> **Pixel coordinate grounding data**
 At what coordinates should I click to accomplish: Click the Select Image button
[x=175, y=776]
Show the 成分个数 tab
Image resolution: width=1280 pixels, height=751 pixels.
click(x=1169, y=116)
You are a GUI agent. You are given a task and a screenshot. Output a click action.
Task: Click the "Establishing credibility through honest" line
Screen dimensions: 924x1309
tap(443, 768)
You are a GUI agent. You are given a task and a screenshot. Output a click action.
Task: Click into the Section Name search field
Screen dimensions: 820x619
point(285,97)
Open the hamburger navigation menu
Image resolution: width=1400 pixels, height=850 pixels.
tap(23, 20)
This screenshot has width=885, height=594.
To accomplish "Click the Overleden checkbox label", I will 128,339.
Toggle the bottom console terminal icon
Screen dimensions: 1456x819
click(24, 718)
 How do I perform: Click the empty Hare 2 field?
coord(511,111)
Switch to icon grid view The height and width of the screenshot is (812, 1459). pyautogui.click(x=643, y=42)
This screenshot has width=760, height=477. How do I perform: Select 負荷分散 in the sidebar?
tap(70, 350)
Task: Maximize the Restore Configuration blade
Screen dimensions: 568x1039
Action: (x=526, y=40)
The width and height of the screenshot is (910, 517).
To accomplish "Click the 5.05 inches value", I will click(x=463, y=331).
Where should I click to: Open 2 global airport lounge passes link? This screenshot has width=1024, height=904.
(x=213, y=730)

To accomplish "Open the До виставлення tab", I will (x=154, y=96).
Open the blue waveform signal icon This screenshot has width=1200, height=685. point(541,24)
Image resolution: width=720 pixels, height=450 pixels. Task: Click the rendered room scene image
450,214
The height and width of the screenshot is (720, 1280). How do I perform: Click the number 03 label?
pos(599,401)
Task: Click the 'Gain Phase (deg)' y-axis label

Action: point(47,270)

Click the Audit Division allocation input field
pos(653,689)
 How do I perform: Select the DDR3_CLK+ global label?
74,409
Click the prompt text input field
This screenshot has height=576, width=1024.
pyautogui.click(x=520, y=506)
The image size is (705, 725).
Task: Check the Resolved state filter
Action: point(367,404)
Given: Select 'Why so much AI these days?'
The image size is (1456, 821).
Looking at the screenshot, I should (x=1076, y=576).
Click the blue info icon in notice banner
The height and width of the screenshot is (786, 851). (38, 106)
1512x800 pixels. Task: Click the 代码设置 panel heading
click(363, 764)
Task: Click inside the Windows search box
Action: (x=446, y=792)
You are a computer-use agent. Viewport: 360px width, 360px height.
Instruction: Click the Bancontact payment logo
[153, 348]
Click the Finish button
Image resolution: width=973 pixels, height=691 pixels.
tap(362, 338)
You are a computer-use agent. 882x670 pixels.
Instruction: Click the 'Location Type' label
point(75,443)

> **What is needed**
Among the entries above, locate the lines containing "Image resolution: width=1280" and "Task: Click into", and transcribe exactly those two lines and all lines between.

> **Result for this exercise**
Image resolution: width=1280 pixels, height=751 pixels.
click(x=1169, y=116)
You are a GUI agent. You are given a task and a screenshot. Output a click action.
Task: Click the "Establishing credibility through honest" line
Screen dimensions: 924x1309
tap(443, 768)
You are a GUI agent. You are given a task and a screenshot. Output a click action.
Task: Click into the Section Name search field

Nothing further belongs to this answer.